Julien Manceaux, Research Analyst at ING, notes that in France, the latest EU Commission survey in the service sector showed stabilization in hiring intentions for the next three months in February.
Key Quotes
“This indicator, that had been recovering quickly since the beginning of 2014 (from 6.3 in February last year to 9.3 in February 2016) now shows that job creation in the service sector in the first half of this year may not be accelerating any more. This means that the employment growth recovery is at risk: employment growth has been accelerating in most of 2015, but should still have been below 0.8% a year at the turn of 2016, which is half the growth necessary to see a significant drop in the unemployment rate.
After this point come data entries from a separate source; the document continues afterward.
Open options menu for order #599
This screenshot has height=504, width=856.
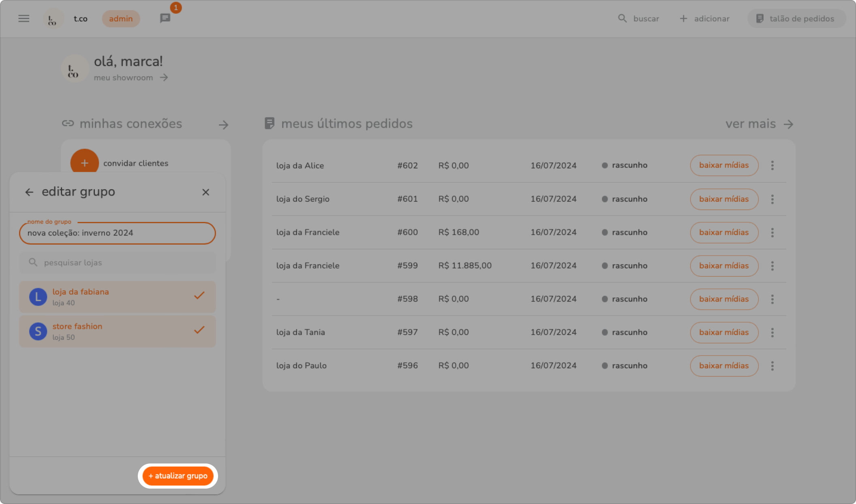(x=772, y=266)
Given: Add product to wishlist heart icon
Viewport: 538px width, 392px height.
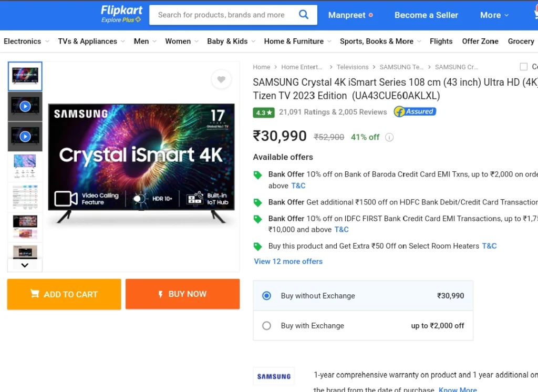Looking at the screenshot, I should click(x=221, y=79).
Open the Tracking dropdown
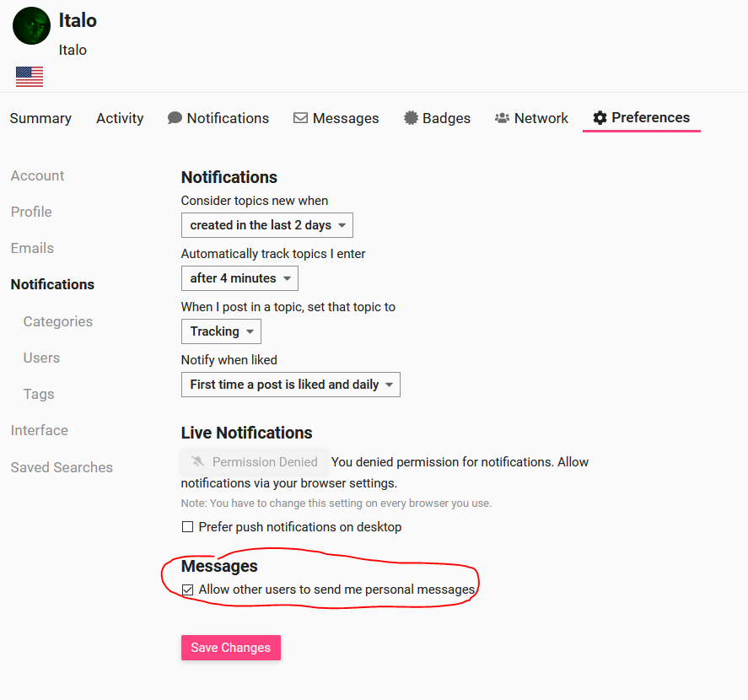This screenshot has height=700, width=748. tap(221, 331)
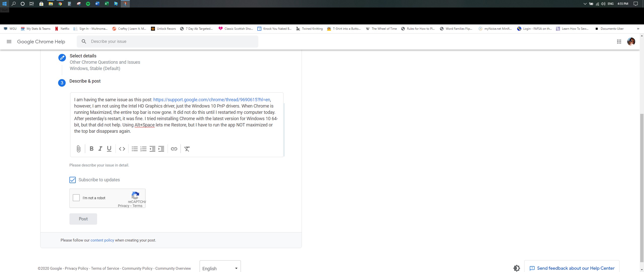Image resolution: width=644 pixels, height=272 pixels.
Task: Insert a code block
Action: (122, 149)
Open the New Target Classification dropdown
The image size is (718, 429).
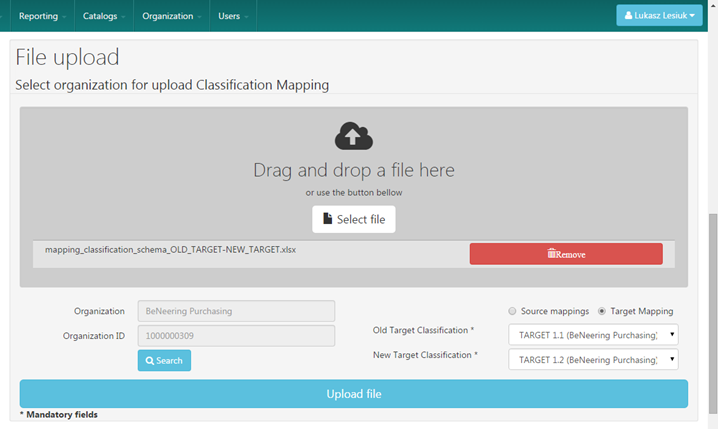[593, 359]
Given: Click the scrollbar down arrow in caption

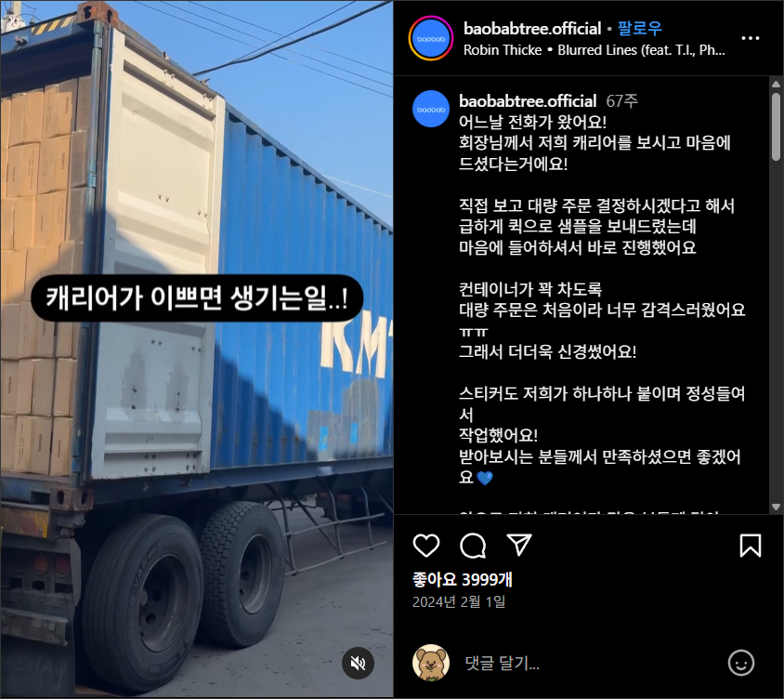Looking at the screenshot, I should pyautogui.click(x=776, y=507).
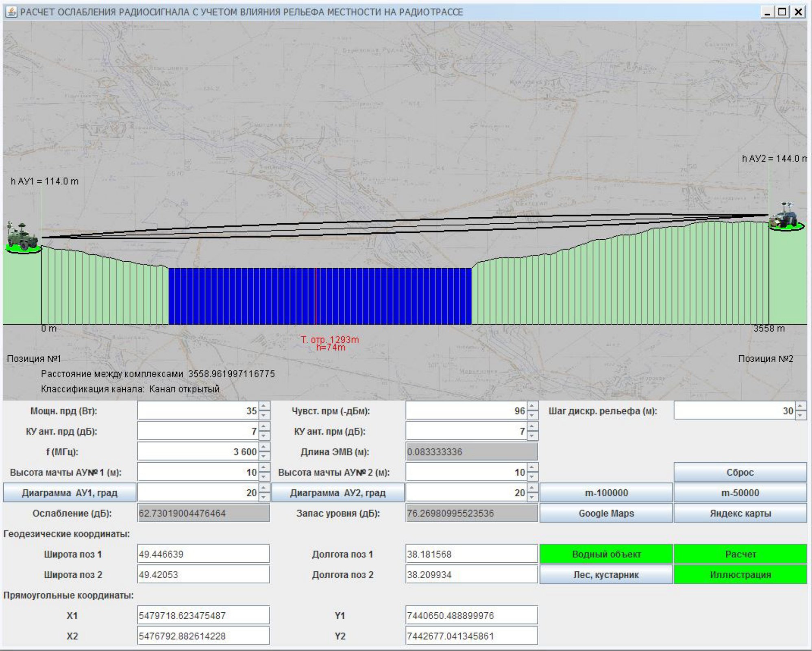Click the blue water section of the profile
This screenshot has height=651, width=812.
[244, 296]
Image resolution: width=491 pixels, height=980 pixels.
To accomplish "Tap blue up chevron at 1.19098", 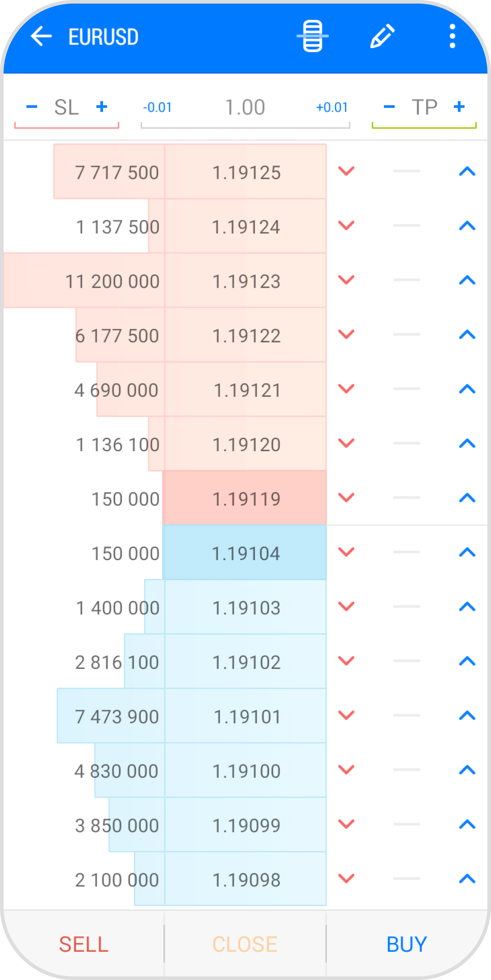I will (x=467, y=879).
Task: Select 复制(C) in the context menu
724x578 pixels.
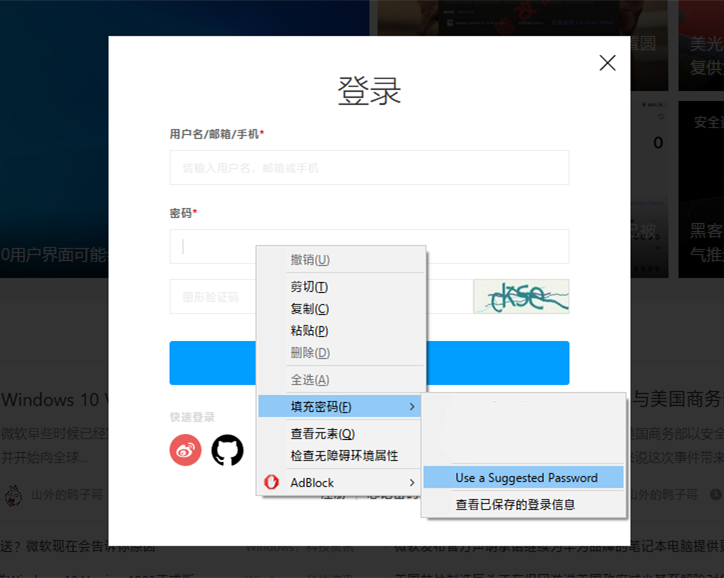Action: pyautogui.click(x=309, y=309)
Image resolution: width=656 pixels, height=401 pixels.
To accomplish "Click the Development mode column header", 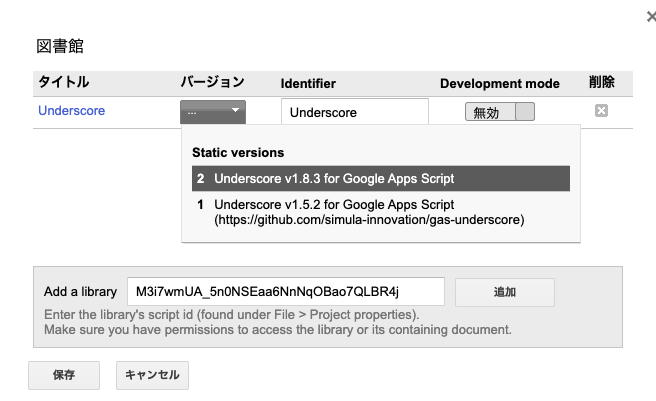I will [x=499, y=83].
The drop in the unemployed population in January (a significant 27.9k drop on the month, after a total increase of 90k in 2015) can therefore be explained mainly by recent employment measures taken by the Government more than by a strong employment recovery. This should help support consumer confidence and spending in the first quarter: if consumer spending grew by 0.6% MoM in January after a rebound of 1% MoM in December (following the November terrorist attacks), the yearly growth rate of spending has nevertheless been declining from 2.6% in October to only 0.5% in January.
These developments are not completely reassuring for the next step of the recovery process. The French economic recovery is mainly based on domestic demand, as is the case elsewhere in the Eurozone for the time being. If employment growth does not accelerate faster (hiring intentions in the service sector will be known tomorrow through the EU Commission survey), the momentum in consumer confidence and spending could continue to fade away quickly. At the current juncture, we expect private consumption growth to slow down to 1.2% this year after 1.4% in 2015 (yielding a 1.4% GDP growth this year after 1.1% in 2015), but the risks to this outlook are currently clearly tilting to the downside.”